Expresión Libre

lunes, 4 de agosto de 2014

Jalisco a sus hijos esclarecidos


Sergio Omar Bravo García


El negocio está en peligro.  Si logro salvarlo con lo que consiga hoy, el dinero prometido será digno para unas cervezas con los amigos y una cajetilla de cigarros. Recuperaré mis placeres.
Mis jefes, aunque no lo expresaran en español, transmitían en su griterío una angustia similar a la de un enfermo en fase terminal. No los culpo; en menos de dos años acabaron con la materia prima en la ciudad. Cuando supe el problema, les dije que sólo había un lugar donde conseguir lo que se necesitaba, pero era difícil obtenerla por lo vigilado que estaba, y no era para menos; el lugar se encontraba en pleno centro de la ciudad. Mis jefes tomarían el riesgo, bueno… lo tomarían a través de mí, me ofrecieron quinientos pesos por irme a las tres de la mañana para conseguir cuanta materia fuera posible. Obviamente, ese día dormí dentro del negocio, que se encontraba a dos cuadras del lugar.
Cuando llegó la hora, el espíritu de la ciudad se había dormido. No había transeúntes ni vehículos, sólo la majestuosa catedral que me miraba de reojo con sus amarillas torres góticas, que se avivaban con la luz de la luna que, a mí, me ponía nervioso; una lámpara natural que me daba desventaja en el arte del sigilo. El nerviosismo se apoderaba cada vez más de mí, exagerando en mi mente lo que acontecía. Sentía que mis pasos resonaban hasta el edificio del ayuntamiento, donde siempre había guardias. Nada pasó. Llegué a la esquina de Calle Independencia y podía ver desde ahí a la seguridad del lugar, guardias fríos e inexpresivos de la Guadalajara de muchos ayeres. Dr. Atl, José Clemente Orozco, Francisco Rojas Gonzales, Enrique Díaz de León, entre otros. Corrí hacia Irene Robledo que me veía de forma acusadora. Dejé de prestarle atención cuando los maullidos en coro de cuatro gatos que alcanzaba a visualizar se hicieron presentes.
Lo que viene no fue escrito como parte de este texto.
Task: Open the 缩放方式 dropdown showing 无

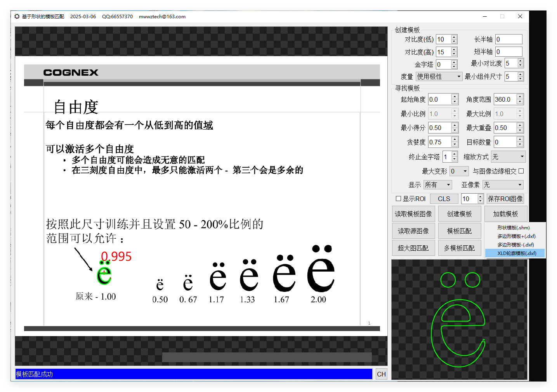Action: pyautogui.click(x=508, y=156)
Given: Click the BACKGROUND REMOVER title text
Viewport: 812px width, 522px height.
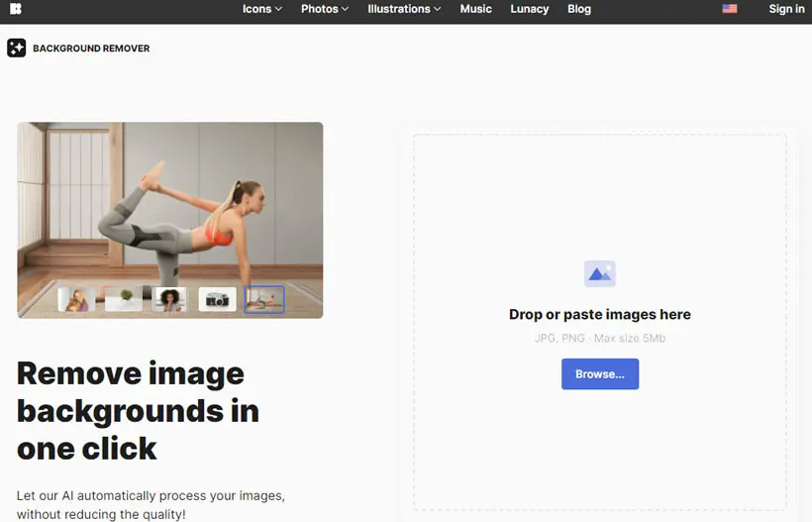Looking at the screenshot, I should (x=91, y=49).
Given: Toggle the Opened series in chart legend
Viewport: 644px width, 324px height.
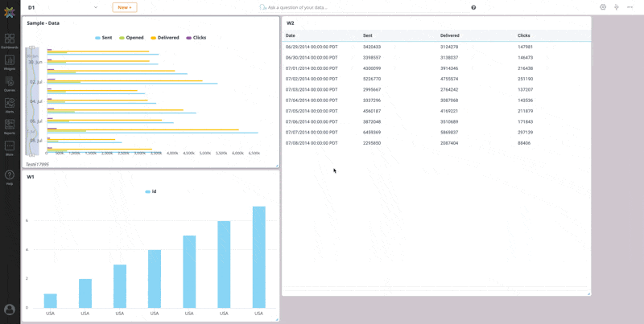Looking at the screenshot, I should coord(131,38).
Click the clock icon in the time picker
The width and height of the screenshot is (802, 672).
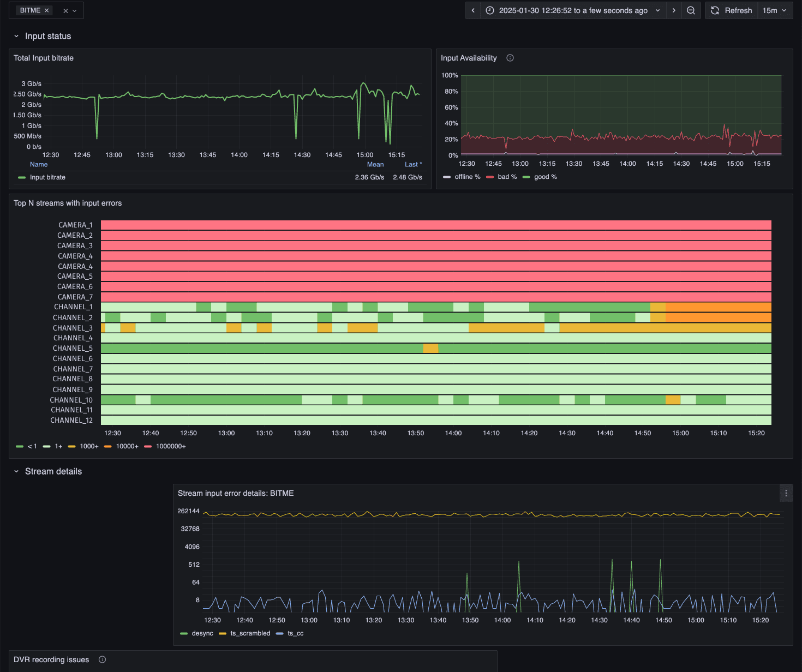click(x=489, y=10)
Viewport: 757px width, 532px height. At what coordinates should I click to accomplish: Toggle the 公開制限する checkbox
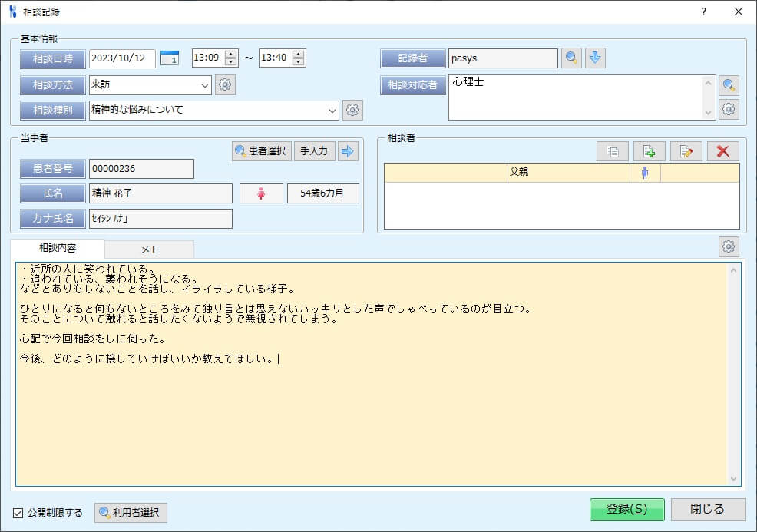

Un extraño miedo me estremeció, producto de las leyendas. Se decía que los gatos eran los espíritus de los que yacían descansando en los nichos que se encontraban en el centro del monumento.
Cuando el miedo se fue, y vino a mí el valor influenciado por los quinientos pesos, a través de trucos y pedazos de jamón, hice que vinieran a mí uno a uno los gatos. Cuando uno se acercaba, era cosa de velocidad; tomarlos del pescuezo y echarlos a la bolsa negra, sin darles tiempo de chillar y advertir a cualquiera que en ese momento pasara. Fui caminando alrededor del monumento y uno a uno los gatos entraban al costal y se retorcían dentro, sentía sus patas en mi espalda cuando me echaba el costal como ropavejero, pero era algo que me daba tranquilidad. El último gato lo atrapé justo enfrente del monumento que iluminaba la leyenda “Jalisco a sus hijos esclarecidos”. Sabía bien que esos hijos serían devueltos al pueblo no sólo para alimentar el espíritu, sino los estómagos de más de quinientos tapatíos a la semana, e imaginar que tan sólo por sesenta y cinco pesos y por todo lo que puedan comer.